They have helped make stars and history, formed political fashions and pharaohs' essentials for the afterlife and are counted as one indicator of economic boom and bust. They also stay closer to men for longer than their wives or girlfriends ever will. So, why is it that men apparently give so little consideration to their underpants?
I'm not only thinking about the results of a recent Mintel survey which suggested that almost a quarter of British men don't change their underwear every day.
Over many years of working in the fashion and presentation industries, I've come to accept that, in a man's wardrobe, underwear - pants and socks - are the underdogs. I want to halt all talk of hosiery for now, though, and concentrate instead on underpants.
Men may take a lot of time and spend a lot of money choosing the right suits, shirts, ties and shoes for a range of occasions but, when it comes to underpants, very few men give anything like the same thought that women do in making a purchase.
It's not as though the fact that, because they're out of sight for much of the time, they should be out of mind.
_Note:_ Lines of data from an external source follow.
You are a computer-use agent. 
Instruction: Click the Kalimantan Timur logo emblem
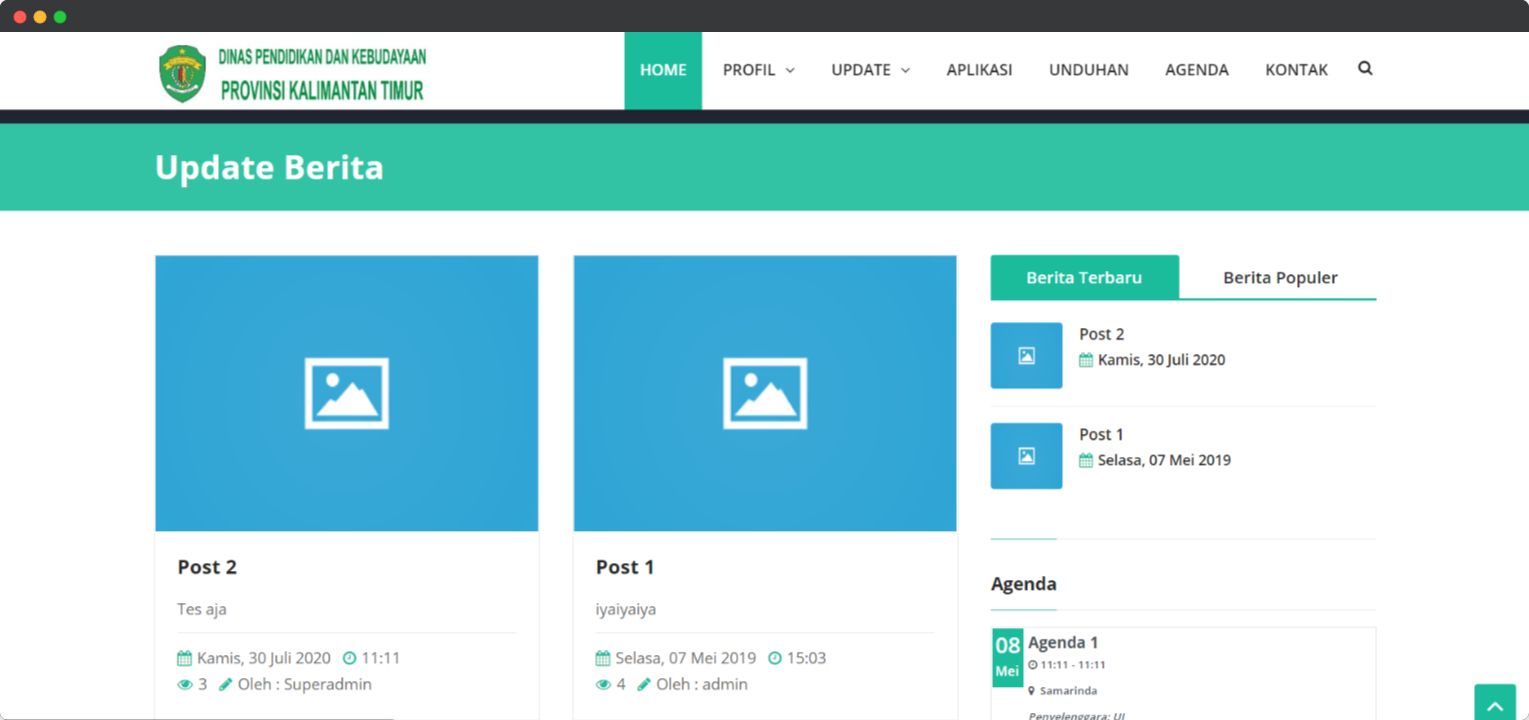pos(182,73)
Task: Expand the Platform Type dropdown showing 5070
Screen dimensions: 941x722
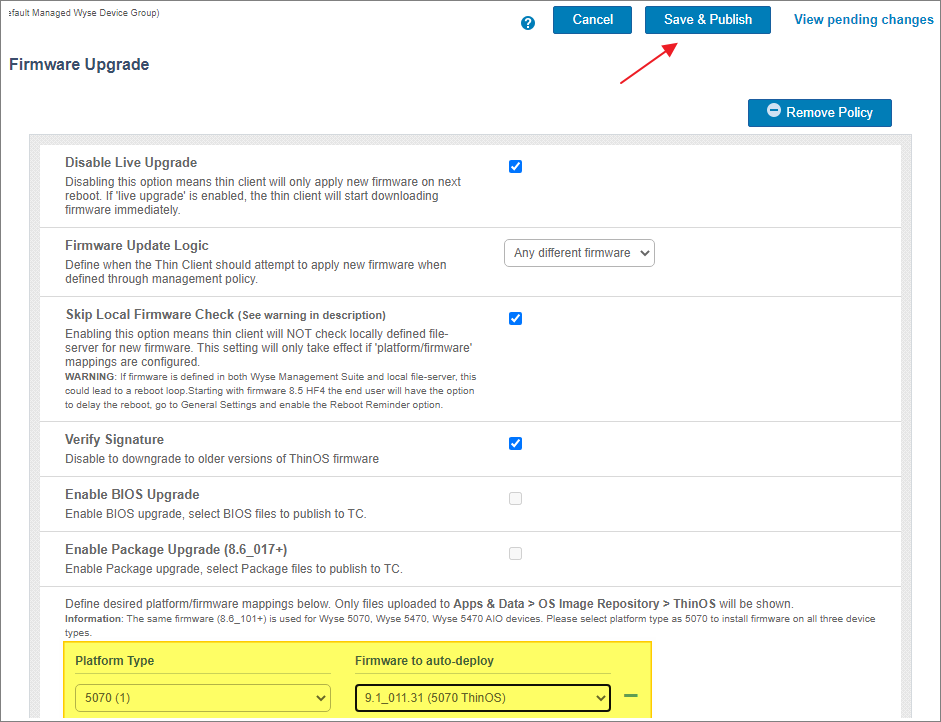Action: tap(202, 697)
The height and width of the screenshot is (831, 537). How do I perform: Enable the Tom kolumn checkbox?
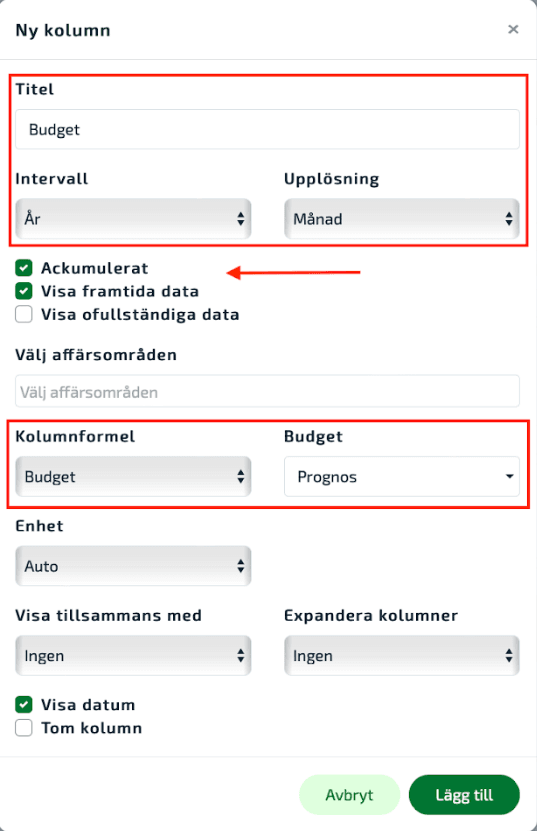(x=24, y=728)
Flick through any glossy men's monthly magazine and there'll be advertising images of toned Dolce and Gabbana models in your face whilst, after his ultimate undie-clad role for Armani, David Beckham's current range of figure-hugging briefs for H&M stands out over our heads on billboards across the country.
Their prominence isn't only a new development either. The 'boxer short' was originally developed as an undergarment for boxers, surprisingly enough, in the 1920s while the Jockey short (which wasn't only intended for those riding horses) were available early in the following decade.
This year also sees the 30th anniversary of the first pair of Calvin Klein men's underwear going on sale. Appearances in promotional campaigns for that brand, of course, helped Mark Wahlberg's transformation from the rapper Marky Mark into the film star we know him as today.
So essential was underwear considered that, going even further back in history, 150 loin-cloths were among the less celebrated items removed from King Tutankhamun's tomb in 1922 by archaeologist Howard Carter.
And, in these times of recession, can we overlook the counsel of Alan Greenspan, the former Chairman of America's Federal Reserve? He is one of many who subscribe to the theory that sales of men's underwear are an indicator as to our broader economic fortunes.
I know that few men feel comfortable talking about their underpants. Such considerations didn't bother Winston Churchill, though, whose taste for expensive pink, silk boxer shorts would have caused eyebrows to be raised had he not been celebrated as Britain's wartime leader.
One of Churchill's successors as prime minister, John Major, had the misfortune not only to have his blue Y-fronts feature in Edwina Currie's account of their adulterous affair but be derided as an MP so dull that he tucked his shirt tails into them.
One of the questions asked of the current PM, David Cameron, when he was battling to become leader of the Conservative Party was whether he followed Major's underwear example or entrusted his very personal majority to boxer shorts. (He chose the latter, if you must know).
That tongue-in-cheek teaser is more typical of the under-estimation of under garments. They are more likely to be found in the comedy routines of Billy Connolly or 'Monty Python' star John Cleese than discussed in earnest by males together or with their partners.
When Jeremy Paxman accused that staple stockist of the British underwear draw, Marks & Spencer, for taking its eye off the ball when it came to giving men's boxers and briefs proper support, he became a figure of fun. Yet 'Paxo' had a point. Men should take greater interest in what they wear beneath their suits.
I always advise men never to buy underwear that's too fancy or fussy and novelty pants should be absolutely avoided - unless you are six years old (And believe me, even then your purchase might not be regarded as 'being cool' by the little wearer with sense for style!). Sheer pants and wacky colour schemes are also a no-no.
The safest option is to play it safe with simple cuts in black, white, grey or blue. Whether you opt for pants by Polo Ralph Lauren, Armani, Sunspel or the Swiss company Zimmerle (known as makers of "the world's best underwear"), make sure that you have more than enough pairs to last you a week and that they're all in good condition. Many men's reputations have been undermined by having underwear full of holes.
It's not as though men will ever truly be able to aspire to the heights of sophistication and the positive, sexy psychological effect that some well known ladies' lingerie brands - La Perla, Rigby and Peller or Agent Provocateur - have had on their wearers.
However, I believe that men owe it to themselves to consider any outfit, on any occasion or in any conditions quite literally from the bottom to the top. After all, the German playwright Bertholt Brecht had it right when he said that "from the cradle to the coffin, underwear comes first"!